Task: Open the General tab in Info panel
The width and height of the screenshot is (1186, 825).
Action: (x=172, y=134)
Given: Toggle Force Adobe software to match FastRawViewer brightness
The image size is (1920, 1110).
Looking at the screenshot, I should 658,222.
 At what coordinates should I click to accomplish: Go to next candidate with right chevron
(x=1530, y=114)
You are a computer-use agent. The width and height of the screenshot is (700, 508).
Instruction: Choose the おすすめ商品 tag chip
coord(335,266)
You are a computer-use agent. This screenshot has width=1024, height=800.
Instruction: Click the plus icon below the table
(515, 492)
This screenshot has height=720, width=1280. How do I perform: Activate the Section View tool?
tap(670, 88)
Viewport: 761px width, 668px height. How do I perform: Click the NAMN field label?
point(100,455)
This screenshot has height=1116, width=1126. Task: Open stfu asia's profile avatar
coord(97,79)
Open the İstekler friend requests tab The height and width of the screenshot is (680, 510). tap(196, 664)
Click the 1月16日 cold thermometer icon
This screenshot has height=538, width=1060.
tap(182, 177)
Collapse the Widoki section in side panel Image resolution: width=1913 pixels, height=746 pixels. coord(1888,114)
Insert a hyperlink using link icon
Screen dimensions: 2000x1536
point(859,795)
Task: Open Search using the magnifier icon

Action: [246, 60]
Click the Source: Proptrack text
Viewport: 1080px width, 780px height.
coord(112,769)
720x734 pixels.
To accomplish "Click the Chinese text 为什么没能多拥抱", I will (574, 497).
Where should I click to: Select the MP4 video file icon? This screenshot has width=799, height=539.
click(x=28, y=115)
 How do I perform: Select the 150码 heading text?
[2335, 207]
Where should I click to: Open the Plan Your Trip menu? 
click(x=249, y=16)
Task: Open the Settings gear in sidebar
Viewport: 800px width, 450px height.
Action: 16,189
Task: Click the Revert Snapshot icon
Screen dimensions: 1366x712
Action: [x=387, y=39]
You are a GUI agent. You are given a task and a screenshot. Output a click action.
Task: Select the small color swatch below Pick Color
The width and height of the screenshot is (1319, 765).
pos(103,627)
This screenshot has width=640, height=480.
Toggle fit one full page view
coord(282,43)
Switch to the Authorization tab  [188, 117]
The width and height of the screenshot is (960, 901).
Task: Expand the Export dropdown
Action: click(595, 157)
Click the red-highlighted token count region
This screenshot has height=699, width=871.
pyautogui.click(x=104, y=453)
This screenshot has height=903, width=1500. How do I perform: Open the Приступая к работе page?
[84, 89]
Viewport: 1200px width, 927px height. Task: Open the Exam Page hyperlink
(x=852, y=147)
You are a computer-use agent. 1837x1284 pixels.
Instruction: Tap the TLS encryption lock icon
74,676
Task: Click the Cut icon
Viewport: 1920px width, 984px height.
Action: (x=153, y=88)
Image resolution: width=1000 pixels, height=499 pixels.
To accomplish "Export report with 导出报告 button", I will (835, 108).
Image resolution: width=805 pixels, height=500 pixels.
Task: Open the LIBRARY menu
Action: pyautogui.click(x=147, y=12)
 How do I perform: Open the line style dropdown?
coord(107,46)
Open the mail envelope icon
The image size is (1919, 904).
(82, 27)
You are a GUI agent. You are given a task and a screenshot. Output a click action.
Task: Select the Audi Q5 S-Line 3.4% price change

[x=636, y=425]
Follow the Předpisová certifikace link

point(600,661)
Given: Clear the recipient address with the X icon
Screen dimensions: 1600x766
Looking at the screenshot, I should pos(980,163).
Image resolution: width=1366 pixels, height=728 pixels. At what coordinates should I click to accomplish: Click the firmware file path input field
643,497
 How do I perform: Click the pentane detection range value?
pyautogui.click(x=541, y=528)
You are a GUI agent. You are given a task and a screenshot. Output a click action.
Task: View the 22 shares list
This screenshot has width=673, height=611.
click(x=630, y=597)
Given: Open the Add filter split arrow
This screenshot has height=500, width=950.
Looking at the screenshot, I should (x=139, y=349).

####

Por favor, reescreva todas as linhas acima trocando "magnifier" por "magnifying glass" e deixando todo o resto sem alteração.

Task: Open the General tab in Info panel
The width and height of the screenshot is (1186, 825).
Action: (x=172, y=134)
Given: Toggle Force Adobe software to match FastRawViewer brightness
The image size is (1920, 1110).
Looking at the screenshot, I should 658,222.
 At what coordinates should I click to accomplish: Go to next candidate with right chevron
(x=1530, y=114)
You are a computer-use agent. The width and height of the screenshot is (700, 508).
Instruction: Choose the おすすめ商品 tag chip
coord(335,266)
You are a computer-use agent. This screenshot has width=1024, height=800.
Instruction: Click the plus icon below the table
(515, 492)
This screenshot has height=720, width=1280. How do I perform: Activate the Section View tool?
tap(670, 88)
Viewport: 761px width, 668px height. How do I perform: Click the NAMN field label?
point(100,455)
This screenshot has height=1116, width=1126. Task: Open stfu asia's profile avatar
coord(97,79)
Open the İstekler friend requests tab The height and width of the screenshot is (680, 510). tap(196, 664)
Click the 1月16日 cold thermometer icon
This screenshot has height=538, width=1060.
tap(182, 177)
Collapse the Widoki section in side panel Image resolution: width=1913 pixels, height=746 pixels. coord(1888,114)
Insert a hyperlink using link icon
Screen dimensions: 2000x1536
point(859,795)
Task: Open Search using the magnifying glass icon

Action: [246, 60]
Click the Source: Proptrack text
Viewport: 1080px width, 780px height.
coord(112,769)
720x734 pixels.
To accomplish "Click the Chinese text 为什么没能多拥抱", I will (574, 497).
Where should I click to: Select the MP4 video file icon? This screenshot has width=799, height=539.
click(x=28, y=115)
 How do I perform: Select the 150码 heading text?
[2335, 207]
Where should I click to: Open the Plan Your Trip menu? 
click(x=249, y=16)
Task: Open the Settings gear in sidebar
Viewport: 800px width, 450px height.
Action: 16,189
Task: Click the Revert Snapshot icon
Screen dimensions: 1366x712
Action: [x=387, y=39]
You are a GUI agent. You are given a task and a screenshot. Output a click action.
Task: Select the small color swatch below Pick Color
The width and height of the screenshot is (1319, 765).
pos(103,627)
This screenshot has width=640, height=480.
Toggle fit one full page view
coord(282,43)
Switch to the Authorization tab  [188, 117]
The width and height of the screenshot is (960, 901).
Task: Expand the Export dropdown
Action: click(595, 157)
Click the red-highlighted token count region
This screenshot has height=699, width=871.
pyautogui.click(x=104, y=453)
This screenshot has height=903, width=1500. How do I perform: Open the Приступая к работе page?
[84, 89]
Viewport: 1200px width, 927px height. Task: Open the Exam Page hyperlink
(x=852, y=147)
You are a computer-use agent. 1837x1284 pixels.
Instruction: Tap the TLS encryption lock icon
74,676
Task: Click the Cut icon
Viewport: 1920px width, 984px height.
Action: (x=153, y=88)
Image resolution: width=1000 pixels, height=499 pixels.
To accomplish "Export report with 导出报告 button", I will (835, 108).
Image resolution: width=805 pixels, height=500 pixels.
Task: Open the LIBRARY menu
Action: pyautogui.click(x=147, y=12)
 How do I perform: Open the line style dropdown?
coord(107,46)
Open the mail envelope icon
The image size is (1919, 904).
(82, 27)
You are a GUI agent. You are given a task and a screenshot. Output a click action.
Task: Select the Audi Q5 S-Line 3.4% price change

[x=636, y=425]
Follow the Předpisová certifikace link

point(600,661)
Given: Clear the recipient address with the X icon
Screen dimensions: 1600x766
Looking at the screenshot, I should pos(980,163).
Image resolution: width=1366 pixels, height=728 pixels. At what coordinates should I click to accomplish: Click the firmware file path input field
643,497
 How do I perform: Click the pentane detection range value?
pyautogui.click(x=541, y=528)
You are a GUI agent. You are given a task and a screenshot. Output a click action.
Task: View the 22 shares list
This screenshot has width=673, height=611.
click(x=630, y=597)
Given: Open the Add filter split arrow
This screenshot has height=500, width=950.
Looking at the screenshot, I should (x=139, y=349).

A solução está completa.